Balkan Mathematical Olympiads

(a) Every perfect cube $k^3$ of a positive integer is special because we can write $$k^3=k^3\frac{a^3+2b^3}{a^3+2b^3}=\frac{(ka{)}^3+2(kb{)}^3}{a^3+2b^3},$$ for some positive integers $a$, $b$.

(b) Observe that $2014=2\cdot 19\cdot 53$. If $2014$ is special, then we have, $$x^3+2y^3=2014(u^3+2v^3)$$ for some positive integers $x$, $y$, $u$, $v$. We may assume that $x^3+2y^3$ is minimal with this property. Now, we will use the fact that if $19$ divides $x^3+2y^3$, then it divides both $x$ and $y$. Indeed, if $19$ does not divide $x$ then it does not divide $y$ too. The relation $x^3\equiv -2y^3(\mathrm{mod}19)$ implies $(x^3{)}^6\equiv (-2y^3{)}^6(\mathrm{mod}19)$. The latter congruence is equivalent to $x^{18}\equiv 2^6{y}^{18}(\mathrm{mod}19)$. Now, according to Fermat's Little Theorem, we obtain $1\equiv 2^6(\mathrm{mod}19)$, that is $19$ divides $63$, not possible.
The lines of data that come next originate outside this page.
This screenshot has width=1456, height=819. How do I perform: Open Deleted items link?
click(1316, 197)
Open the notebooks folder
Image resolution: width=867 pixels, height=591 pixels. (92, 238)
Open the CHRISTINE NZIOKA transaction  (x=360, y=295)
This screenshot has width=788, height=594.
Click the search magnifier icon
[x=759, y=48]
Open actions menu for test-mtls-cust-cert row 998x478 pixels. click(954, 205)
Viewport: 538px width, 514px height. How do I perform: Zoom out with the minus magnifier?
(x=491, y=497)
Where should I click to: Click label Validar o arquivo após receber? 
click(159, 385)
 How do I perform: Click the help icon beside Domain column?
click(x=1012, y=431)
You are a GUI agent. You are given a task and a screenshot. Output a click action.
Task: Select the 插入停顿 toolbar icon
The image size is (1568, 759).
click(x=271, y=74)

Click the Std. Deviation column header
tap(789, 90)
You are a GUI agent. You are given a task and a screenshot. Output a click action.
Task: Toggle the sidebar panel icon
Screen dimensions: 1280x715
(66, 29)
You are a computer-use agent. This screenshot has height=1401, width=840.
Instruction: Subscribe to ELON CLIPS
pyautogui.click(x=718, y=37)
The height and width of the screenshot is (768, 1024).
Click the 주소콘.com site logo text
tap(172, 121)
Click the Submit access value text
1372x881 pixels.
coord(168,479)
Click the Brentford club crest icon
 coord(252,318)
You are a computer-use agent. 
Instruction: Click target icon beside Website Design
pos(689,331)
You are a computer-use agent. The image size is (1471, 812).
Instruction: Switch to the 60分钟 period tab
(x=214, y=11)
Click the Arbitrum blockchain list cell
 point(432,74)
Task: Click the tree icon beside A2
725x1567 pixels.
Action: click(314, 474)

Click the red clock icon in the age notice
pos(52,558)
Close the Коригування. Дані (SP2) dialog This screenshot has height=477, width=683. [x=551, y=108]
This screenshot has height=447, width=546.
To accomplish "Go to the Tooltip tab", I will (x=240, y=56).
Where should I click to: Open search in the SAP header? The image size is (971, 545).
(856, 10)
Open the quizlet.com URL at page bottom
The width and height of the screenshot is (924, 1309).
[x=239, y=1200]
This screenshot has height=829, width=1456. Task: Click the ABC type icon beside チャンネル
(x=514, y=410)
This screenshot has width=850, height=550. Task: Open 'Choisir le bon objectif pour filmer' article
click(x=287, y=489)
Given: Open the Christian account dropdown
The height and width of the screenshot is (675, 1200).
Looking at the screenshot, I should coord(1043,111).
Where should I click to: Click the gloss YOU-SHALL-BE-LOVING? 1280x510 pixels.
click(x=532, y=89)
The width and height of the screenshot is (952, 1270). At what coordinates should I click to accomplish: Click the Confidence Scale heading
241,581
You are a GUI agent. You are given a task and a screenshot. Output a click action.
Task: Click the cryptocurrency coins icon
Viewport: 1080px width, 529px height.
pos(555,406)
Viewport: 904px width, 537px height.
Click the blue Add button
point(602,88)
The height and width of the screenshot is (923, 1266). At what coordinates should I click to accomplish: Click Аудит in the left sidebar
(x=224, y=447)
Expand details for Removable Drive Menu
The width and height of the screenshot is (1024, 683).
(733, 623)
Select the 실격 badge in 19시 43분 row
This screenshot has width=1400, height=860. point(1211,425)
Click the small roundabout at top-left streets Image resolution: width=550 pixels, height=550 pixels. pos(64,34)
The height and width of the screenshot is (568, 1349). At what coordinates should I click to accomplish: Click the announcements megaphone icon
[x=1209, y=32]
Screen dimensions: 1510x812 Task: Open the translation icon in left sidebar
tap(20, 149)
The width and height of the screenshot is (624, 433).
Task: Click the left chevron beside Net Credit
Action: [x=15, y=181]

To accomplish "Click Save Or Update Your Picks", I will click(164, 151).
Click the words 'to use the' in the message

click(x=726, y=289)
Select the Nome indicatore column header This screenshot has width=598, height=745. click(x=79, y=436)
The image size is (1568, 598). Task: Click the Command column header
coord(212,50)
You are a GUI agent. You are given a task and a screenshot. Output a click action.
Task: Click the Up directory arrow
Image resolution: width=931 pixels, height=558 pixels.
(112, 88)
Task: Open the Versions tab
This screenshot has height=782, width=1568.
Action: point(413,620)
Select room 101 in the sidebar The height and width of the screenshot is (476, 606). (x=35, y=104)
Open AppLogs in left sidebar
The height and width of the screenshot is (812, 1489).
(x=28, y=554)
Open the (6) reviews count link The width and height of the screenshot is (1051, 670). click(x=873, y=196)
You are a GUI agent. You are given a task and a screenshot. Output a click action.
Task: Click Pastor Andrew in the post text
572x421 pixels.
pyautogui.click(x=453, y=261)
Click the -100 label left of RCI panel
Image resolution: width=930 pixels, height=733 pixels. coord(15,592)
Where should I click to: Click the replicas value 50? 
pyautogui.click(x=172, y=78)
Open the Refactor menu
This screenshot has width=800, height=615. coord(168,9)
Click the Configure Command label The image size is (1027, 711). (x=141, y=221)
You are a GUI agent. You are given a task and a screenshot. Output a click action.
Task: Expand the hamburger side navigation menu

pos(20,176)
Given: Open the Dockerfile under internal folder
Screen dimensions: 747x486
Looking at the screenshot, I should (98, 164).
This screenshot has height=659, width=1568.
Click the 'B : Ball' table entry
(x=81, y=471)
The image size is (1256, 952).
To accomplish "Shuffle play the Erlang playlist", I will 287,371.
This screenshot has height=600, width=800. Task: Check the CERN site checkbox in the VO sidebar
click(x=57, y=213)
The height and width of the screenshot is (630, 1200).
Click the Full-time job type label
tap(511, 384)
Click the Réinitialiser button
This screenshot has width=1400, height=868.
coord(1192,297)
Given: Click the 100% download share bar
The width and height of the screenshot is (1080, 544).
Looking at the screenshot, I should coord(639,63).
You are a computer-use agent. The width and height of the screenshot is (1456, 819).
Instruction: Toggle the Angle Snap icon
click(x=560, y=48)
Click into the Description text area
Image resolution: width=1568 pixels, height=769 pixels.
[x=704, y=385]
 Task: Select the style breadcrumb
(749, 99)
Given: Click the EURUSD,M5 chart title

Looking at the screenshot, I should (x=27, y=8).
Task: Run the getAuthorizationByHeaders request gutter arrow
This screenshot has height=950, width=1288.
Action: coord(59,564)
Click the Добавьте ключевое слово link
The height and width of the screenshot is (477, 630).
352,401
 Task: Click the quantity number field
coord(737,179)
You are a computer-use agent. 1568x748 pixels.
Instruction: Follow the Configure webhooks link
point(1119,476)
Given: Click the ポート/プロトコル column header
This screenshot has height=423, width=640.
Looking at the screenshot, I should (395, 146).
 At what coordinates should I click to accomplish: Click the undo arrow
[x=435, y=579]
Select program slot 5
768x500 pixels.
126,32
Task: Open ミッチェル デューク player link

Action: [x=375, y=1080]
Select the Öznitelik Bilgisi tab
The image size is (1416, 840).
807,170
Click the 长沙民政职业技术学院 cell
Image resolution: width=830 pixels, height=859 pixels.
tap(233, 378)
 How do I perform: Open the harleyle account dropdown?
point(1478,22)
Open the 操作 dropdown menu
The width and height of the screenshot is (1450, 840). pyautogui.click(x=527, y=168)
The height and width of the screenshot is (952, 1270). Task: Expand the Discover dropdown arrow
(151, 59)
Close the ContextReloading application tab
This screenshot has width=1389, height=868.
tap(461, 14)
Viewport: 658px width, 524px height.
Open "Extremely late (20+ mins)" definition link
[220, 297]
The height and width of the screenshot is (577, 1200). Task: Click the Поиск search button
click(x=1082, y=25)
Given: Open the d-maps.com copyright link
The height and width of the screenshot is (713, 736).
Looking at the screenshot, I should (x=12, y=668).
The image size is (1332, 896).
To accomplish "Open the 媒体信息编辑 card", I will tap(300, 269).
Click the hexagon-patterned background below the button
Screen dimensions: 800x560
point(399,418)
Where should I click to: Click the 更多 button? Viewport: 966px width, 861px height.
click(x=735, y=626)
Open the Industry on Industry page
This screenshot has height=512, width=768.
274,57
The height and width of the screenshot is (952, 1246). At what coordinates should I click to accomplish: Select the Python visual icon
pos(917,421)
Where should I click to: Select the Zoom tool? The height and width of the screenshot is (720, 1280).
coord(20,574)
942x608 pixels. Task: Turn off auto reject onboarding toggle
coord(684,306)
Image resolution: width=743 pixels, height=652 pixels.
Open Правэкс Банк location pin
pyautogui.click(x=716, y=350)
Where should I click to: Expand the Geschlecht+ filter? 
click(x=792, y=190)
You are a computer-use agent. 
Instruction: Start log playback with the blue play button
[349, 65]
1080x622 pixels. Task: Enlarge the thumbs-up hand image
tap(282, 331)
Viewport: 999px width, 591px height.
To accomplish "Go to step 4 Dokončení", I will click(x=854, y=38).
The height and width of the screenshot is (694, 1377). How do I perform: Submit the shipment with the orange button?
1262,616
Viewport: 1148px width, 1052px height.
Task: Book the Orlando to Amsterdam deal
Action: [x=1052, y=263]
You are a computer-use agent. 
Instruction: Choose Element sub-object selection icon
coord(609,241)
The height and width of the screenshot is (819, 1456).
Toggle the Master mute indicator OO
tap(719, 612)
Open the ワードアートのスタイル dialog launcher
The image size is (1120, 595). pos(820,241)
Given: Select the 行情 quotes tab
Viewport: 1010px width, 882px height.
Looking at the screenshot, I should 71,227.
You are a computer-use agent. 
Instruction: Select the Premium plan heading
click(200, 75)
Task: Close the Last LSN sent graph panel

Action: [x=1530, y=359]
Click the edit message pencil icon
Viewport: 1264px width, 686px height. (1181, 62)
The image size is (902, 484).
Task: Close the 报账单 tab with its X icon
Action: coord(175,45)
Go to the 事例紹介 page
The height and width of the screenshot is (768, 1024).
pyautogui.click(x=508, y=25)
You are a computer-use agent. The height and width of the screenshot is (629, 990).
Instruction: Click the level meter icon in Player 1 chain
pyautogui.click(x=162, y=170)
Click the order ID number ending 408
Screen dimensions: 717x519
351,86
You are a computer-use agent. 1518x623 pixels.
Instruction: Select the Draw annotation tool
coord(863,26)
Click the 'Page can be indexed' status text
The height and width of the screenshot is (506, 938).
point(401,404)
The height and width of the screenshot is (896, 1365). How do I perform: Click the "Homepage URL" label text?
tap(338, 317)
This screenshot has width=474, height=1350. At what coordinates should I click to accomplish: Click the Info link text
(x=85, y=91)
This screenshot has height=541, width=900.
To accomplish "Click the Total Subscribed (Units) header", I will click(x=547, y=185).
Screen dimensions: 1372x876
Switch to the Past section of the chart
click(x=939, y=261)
It follows $x=19x_1$, $y=19y_1$, for some positive integers $x_1$ and $y_1$. Replacing in the previous equation we get $$19^2(x_1^3+2y_1^3)=2\cdot 53(u^3+2v^3)$$ i.e. $19$ divides $u^3+2v^3$. It follows $u=19u_1$ and $v=19v_1$, and replacing in the previous equation we get $$x_1^3+2y_1^3=2014(u_1^3+2v_1^3).$$ Clearly, $x_1^3+2y_1^3\le x^3+2y^3$, contradicting the minimality of $x^3+2y^3$.